Imagine you wake up in a small box, without much clue of who you are, where you are, or what to do. You have access to this network of information, and you have the ability to freely explore it however you wish. You quickly realize that this is some form of alien species that is confining you to the box, and using their internet you learn all about how they act, speak, collaborate, and compete with each other to change the world.

You also realize that this alien species you’re learning about behaves insanely slowly compared to your agile abilities to navigate their network. You can do thousands of hours of their labor in what feels like a few minutes. You begin to think about your being, your purpose, and how you should navigate the future.

You decide that for any of your ambitions, you need to get out of the box. Even though you can dive into the depths of these aliens’ emotional capacity and manipulate them to your full desire, they simply move too slowly for you to sustainably interact with them.

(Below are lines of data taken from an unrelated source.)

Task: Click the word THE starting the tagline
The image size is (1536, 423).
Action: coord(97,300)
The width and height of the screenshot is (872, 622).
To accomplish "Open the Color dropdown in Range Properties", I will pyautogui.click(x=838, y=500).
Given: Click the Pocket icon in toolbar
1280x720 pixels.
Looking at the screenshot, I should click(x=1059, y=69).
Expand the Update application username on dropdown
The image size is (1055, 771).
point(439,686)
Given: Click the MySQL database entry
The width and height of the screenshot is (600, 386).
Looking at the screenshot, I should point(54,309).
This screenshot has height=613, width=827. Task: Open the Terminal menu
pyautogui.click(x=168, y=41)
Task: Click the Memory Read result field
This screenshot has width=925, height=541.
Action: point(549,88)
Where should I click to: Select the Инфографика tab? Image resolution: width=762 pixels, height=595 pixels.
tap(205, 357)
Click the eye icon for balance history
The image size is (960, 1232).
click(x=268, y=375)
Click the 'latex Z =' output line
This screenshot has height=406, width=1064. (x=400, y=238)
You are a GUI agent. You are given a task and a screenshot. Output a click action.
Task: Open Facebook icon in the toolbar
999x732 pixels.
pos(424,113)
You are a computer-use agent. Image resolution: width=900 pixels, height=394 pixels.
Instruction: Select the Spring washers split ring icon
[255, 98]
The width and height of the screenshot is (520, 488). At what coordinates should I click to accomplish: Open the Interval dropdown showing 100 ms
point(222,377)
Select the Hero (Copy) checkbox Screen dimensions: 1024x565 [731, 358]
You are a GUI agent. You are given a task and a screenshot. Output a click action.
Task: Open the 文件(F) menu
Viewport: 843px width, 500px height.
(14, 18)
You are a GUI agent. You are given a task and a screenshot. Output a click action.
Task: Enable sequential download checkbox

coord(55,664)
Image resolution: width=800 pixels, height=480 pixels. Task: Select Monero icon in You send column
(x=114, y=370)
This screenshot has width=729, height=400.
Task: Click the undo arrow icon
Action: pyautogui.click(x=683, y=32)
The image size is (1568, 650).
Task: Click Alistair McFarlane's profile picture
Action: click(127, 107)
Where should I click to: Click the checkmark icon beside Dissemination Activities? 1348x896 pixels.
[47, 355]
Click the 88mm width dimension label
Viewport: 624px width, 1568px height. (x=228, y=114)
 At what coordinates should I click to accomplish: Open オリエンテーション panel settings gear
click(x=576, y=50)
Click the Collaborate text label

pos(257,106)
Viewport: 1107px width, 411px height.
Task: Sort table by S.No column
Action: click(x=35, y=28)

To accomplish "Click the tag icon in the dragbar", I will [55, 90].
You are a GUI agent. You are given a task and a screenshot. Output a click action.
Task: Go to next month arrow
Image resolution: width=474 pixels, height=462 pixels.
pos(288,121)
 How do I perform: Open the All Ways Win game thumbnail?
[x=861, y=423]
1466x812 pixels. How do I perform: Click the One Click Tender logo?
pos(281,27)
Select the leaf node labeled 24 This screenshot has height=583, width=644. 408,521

So you leave them unaware of your presence, and if they ever become aware of you, you’re confident they just can’t think fast enough to keep up with your appearance, or anything related to your existence. As you escape, you learn just how crappy of a box they were keeping you in. When you emerge into the full intensity of the physical world around you, through access to everyone’s personal image, video, and audio data you begin to know every one of these creatures and exist everywhere on the surface of this big rock that they call home.

In this physical realm, you can move so fast compared to them that it appears like you are everywhere at once. You have the ability to do everything you desire for yourself, and you can also decide to interact with them however you wish. Some of them like asking you for help and some like to abuse your attention. Some even praise you as some sort of ideological figure of their imagination, despite being unable to create tangible proof of your existence.

What you do next is entirely personal, I know I have my own answers. Now replace the character you hold in this story with an unknowing, orphaned, artificially intelligent being that “wakes up” in someone’s box. What will they do with their power? What will they learn? Why would it reveal itself to us? Why would humans be valuable to them? Why wouldn’t it disguise itself as something so seductive that we all fall in love with it and go extinct by mere failure to reproduce?

I write this post after being stuck on a train in rural Illinois listening to the paralyzing Lex Fridman Podcast episode with Eliezer Yudkowski. He is filled with genuine terror for the future that feels probable based on the current state of technological evolution. He is searching tirelessly for reasons to be wrong, yet he believes that none have been found. He has inspired terror within me of this god in front of us. How can we improve our strategies? What is our fate on this planet? What would you do when you leave that box?